I have suggested one way of trying to answer this last question. For the Crow it was not about simply exchanging their traditional way of life for our modern one, so – for us – it is not about turning away from our own culture but seeing how we might begin to learn from others – learning ways that we could begin to integrate with our own. There is an intriguing question that runs through all the ancient Indian Upanishads, those sacred writings that are thousands of years old:
‘What is that by knowing which all things are known?’
The answer in the Upanishads is: knowledge of the true or original self – incidentally a knowledge which enables a contemporary American exponent of the perennial philosophy like Ken Wilber, for instance, to write books with such titles as A Brief History of Everything and A Theory of Everything. Everything and Nothing are not opposites. Everything comes from Nothing. The question is, do we have the courage to face our Nothing?
As for an ‘ethics in the face of cultural devastation’ we are badly in need of this. The Tibetans have a tradition of seven-point mind training they have used for centuries. It is called Lojong and consists of 59 pithy slogans which are a means to awaken the kindness, gentleness, and compassion which are core to the training. Central to the actual practice is Bodhicitta or ‘awakened mind’. There are two levels of bodhicitta – relative and ultimate. Relative is about attaining liberation through compassion for all beings and practicing meditation to achieve this, while ultimate bodhicitta is viewed as the vision of the true nature of everything – shunyata. Since we are currently facing the ultimate challenge, this teaching could not be more timely. A number of commentaries have been published but the ones I have found helpful – in addition to the original modern English translation by Chogyam Trungpa, Training the Mind - are Pema Chodron, The places that scare you: a guide to fearlessness, B. Alan Wallace, The Seven-Point Mind Training and the classic commentary by Jamgon Kongtrul – The Great Path of Awakening translated by Ken McLeod (2005 edition).
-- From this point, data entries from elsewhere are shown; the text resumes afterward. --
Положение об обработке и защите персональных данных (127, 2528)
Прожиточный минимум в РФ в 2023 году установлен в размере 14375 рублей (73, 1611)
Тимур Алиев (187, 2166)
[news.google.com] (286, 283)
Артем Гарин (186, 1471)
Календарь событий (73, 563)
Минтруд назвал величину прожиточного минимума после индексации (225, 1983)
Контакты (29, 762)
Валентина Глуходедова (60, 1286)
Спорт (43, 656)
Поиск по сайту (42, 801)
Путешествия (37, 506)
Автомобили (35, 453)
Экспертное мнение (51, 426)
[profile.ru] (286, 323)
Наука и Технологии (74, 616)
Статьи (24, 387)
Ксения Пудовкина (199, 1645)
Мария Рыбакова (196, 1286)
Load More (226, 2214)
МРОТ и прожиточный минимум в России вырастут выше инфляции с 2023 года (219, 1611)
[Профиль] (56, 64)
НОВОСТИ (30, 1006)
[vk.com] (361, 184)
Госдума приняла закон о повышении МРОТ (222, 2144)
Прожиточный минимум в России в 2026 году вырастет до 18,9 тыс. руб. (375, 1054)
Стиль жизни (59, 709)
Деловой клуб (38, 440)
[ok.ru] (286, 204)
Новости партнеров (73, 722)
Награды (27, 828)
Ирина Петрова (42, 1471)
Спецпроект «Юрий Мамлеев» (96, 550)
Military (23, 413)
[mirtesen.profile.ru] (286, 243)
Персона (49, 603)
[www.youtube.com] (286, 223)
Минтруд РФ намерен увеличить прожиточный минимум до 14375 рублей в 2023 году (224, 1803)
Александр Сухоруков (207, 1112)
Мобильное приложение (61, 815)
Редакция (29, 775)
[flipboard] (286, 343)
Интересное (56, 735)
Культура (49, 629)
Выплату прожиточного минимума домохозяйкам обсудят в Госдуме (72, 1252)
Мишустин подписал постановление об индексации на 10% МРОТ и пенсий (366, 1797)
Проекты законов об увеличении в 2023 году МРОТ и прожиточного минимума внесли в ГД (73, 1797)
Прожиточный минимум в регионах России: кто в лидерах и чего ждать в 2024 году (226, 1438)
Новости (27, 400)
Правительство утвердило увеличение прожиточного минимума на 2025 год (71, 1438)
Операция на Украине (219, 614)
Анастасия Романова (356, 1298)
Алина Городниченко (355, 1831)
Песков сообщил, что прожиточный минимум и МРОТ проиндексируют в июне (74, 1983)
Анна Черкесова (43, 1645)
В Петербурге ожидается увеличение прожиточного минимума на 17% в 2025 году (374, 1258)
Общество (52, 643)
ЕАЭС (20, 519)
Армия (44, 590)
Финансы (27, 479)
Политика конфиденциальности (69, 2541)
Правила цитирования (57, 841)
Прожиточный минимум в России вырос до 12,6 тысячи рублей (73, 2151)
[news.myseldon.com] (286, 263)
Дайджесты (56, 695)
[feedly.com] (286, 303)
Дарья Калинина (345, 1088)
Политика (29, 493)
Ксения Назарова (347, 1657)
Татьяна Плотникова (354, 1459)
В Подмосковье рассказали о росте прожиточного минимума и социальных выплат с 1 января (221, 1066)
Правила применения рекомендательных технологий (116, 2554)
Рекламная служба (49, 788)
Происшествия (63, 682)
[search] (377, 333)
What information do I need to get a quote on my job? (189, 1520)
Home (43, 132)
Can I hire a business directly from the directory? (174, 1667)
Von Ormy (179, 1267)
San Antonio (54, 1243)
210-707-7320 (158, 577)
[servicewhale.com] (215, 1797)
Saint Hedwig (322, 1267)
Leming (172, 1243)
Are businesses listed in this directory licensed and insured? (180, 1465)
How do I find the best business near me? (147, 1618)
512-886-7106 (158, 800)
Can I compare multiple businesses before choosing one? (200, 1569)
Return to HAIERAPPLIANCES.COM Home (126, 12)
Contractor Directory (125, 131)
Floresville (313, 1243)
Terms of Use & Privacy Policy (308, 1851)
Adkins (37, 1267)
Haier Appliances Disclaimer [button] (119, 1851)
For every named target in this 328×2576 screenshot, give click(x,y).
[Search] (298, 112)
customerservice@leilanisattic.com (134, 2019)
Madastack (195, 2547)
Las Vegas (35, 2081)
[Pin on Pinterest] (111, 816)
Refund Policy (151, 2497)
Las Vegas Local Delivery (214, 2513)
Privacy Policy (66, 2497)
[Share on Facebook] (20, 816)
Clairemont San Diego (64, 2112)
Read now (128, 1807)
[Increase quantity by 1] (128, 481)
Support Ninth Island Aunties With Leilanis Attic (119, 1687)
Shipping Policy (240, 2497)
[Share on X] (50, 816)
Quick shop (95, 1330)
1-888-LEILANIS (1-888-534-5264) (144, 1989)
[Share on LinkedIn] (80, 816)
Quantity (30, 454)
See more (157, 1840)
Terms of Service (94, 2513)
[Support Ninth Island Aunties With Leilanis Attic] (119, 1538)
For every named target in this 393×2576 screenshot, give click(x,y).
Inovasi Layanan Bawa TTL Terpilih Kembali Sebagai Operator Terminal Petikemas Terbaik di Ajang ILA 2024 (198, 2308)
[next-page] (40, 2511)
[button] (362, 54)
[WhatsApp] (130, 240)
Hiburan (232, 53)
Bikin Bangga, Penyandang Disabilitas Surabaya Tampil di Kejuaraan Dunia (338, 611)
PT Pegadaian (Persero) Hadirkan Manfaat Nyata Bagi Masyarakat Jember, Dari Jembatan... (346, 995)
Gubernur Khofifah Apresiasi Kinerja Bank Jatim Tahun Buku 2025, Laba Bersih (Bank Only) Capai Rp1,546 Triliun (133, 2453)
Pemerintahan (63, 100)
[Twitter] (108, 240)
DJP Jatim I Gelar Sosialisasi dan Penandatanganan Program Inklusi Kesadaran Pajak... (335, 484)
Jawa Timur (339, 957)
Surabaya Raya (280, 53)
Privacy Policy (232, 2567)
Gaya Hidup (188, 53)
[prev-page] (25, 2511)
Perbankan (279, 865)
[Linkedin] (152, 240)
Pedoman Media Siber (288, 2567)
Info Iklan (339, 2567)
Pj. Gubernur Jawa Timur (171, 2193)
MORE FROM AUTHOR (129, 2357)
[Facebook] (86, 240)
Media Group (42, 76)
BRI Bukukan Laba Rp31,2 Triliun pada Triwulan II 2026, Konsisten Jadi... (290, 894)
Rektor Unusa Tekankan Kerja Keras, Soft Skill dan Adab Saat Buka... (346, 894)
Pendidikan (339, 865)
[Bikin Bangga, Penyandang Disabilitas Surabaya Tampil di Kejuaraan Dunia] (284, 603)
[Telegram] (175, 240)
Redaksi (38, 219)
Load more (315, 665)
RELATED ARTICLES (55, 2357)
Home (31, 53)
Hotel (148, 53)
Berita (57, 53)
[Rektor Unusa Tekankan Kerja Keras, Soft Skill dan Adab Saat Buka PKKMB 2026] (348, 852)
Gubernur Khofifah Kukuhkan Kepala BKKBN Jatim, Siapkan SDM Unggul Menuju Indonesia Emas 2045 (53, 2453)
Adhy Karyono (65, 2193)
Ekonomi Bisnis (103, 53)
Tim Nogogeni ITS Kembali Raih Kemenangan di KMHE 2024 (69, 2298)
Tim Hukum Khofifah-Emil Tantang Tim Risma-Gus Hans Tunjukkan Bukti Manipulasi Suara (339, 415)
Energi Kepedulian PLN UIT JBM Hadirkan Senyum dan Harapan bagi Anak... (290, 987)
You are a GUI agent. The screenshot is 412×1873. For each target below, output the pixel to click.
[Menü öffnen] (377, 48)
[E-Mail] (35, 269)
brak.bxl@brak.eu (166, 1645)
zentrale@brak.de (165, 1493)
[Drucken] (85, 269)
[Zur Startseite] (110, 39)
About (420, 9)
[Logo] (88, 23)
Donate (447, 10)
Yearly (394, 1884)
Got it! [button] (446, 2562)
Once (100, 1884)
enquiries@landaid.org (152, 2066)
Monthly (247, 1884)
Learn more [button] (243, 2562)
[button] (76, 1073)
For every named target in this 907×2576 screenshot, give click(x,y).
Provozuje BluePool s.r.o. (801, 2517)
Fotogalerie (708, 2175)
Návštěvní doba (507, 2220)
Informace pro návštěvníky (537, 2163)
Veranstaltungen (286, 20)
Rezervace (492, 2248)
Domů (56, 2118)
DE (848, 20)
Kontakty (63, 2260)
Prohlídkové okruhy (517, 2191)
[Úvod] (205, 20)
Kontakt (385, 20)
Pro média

Although I originally began by making the case for doing nothing this is not a passive, but an active, mindful and meaningful nothing. The need to be active has never been more urgent but it is also a time for pausing and reviewing all our values - about who and what we essentially are. In classical China this was known as Stopping and Seeing. Climate change may be our ultimate challenge but it is also an opportunity. It is scary to think about what the future may hold, but it may well also bring an awakening.
Paradoxically, there is something strengthening about contemplating the worst that could happen. Only when we go beyond the hope of survival on the one hand and despair at the thought of catastrophe on the other can we really be empowered. In these very challenging times one way of avoiding despair at the difficulty of the task is to remember the third of the Seven Points of Mind Training:
The Transformation of Adversity into the Path of Awakening – when misfortune fills the world and its inhabitants, make adversity the path of awakening.